CHICAGO – Hurricane forecasters welcomed the approach of December and the official end of the 2005 hurricane season – the worst ever recorded in the Atlantic – then turned immediately to preparations for next year and a dire warning to the public Tuesday:
So far, 2006 in the Atlantic is shaping up to be every bit as bad.
At a news conference in Miami and Washington, D.C., officials at the National Oceanographic and Atmospheric Administration described the hyperactive 2005 hurricane season, which closes today, as essentially two full seasons crammed into one.
NOAA officials dismissed possible connections to global warming from greenhouse gas emissions as a cause for 2005’s stormy weather. Instead, they blamed the year’s severity on a broad cycle in which equatorial seas warm and cool every 25 to 30 years, as they have since at least 1870.
The current cycle of warming Atlantic water and stormier weather began in 1995, said Gerry Bell, NOAA’s lead hurricane forecaster. It was made worse this year because trade winds that tear hurricanes apart were absent, he said.
The stagnant atmosphere allowed conditions for severe storms to form earlier in 2005 than in the past, while strong winds off North Africa pushed storms across the Atlantic more often. They arrived in the superheated Gulf of Mexico, fueling storms into explosive potency.
“I would like to be able to tell you that next year will be calmer, but I can’t,” said NOAA administrator and retired Navy Vice Adm. Conrad C. Lautenbacher Jr.
The best bet would be for the Pacific to warm up off the coast of Peru, forming an El Nino weather pattern that would stifle the growth of Atlantic hurricanes. But no such pattern is forming.
“What we know from our current climate patterns is that next year could be just as active as this year,” Lautenbacher said.
In 2005, the Atlantic saw 26 named storms, 13 of which grew into hurricanes, a first since records on hurricanes have been kept. Of those, seven were severe, with sustained winds over 111 miles an hour.
Four severe hurricanes hit the United States, and three of 2005’s storms were destructive Category 5 hurricanes, with winds stronger than 156 mph.

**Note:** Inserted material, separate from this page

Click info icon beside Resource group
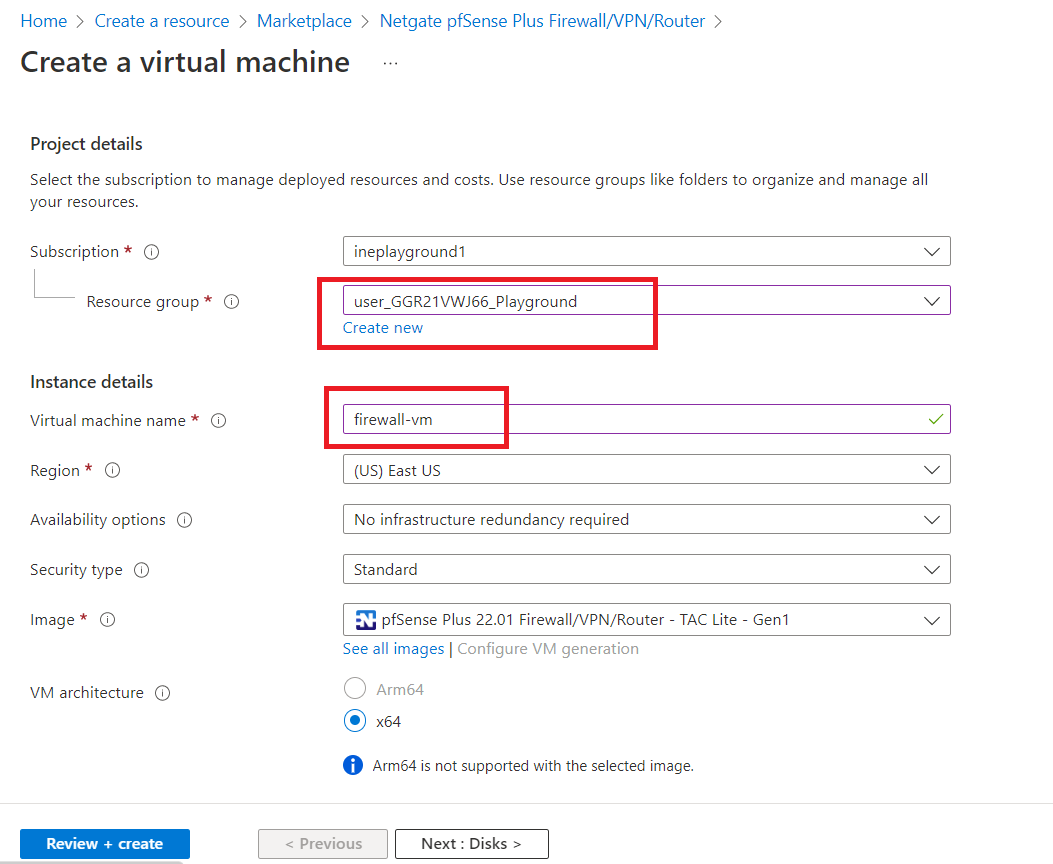1053x864 pixels. (231, 301)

As still another measure of how active the season was, so many big storms burst to life that weather officials went through their list of English names and had to resort to using the Greek alphabet – a first since they began naming storms a half-century ago.
The warmer-than-average ocean remains so fertile that Tropical Storm Epsilon chugged to life in mid-Atlantic Tuesday, only 90 minutes before the news conference was called, said National Weather Service director David L. Johnson. More tropical storms were possible this year.
But as NOAA officials on Tuesday strung superlatives together to describe a season surpassing their worst predictions, weather scientists had already started reviewing studies from 2005 that marked an enormous departure from past scientific efforts.
For years, hurricane researchers sought to predict storm paths with greater accuracy. But beginning with the 2005 season, NOAA wanted to know why Atlantic hurricanes had become so intense, and why there have been so many.
The 2005 season could hardly have provided a more violently instructive laboratory:
By some measures, Hurricane Wilma was the most intense storm ever recorded in the Atlantic, with air pressures dropping so suddenly and so low they could have left a man winded. Katrina will surely be a storm that haunts memories and has far-reaching consequences.
More than 465,000 people sought refuge in temporary shelters this year, 410,000 homes were destroyed or left uninhabitable, and insured damages from the four hurricanes to hit the United States – Dennis, Katrina, Rita and Wilma – topped $46 billion and claimed at least 1,458 lives.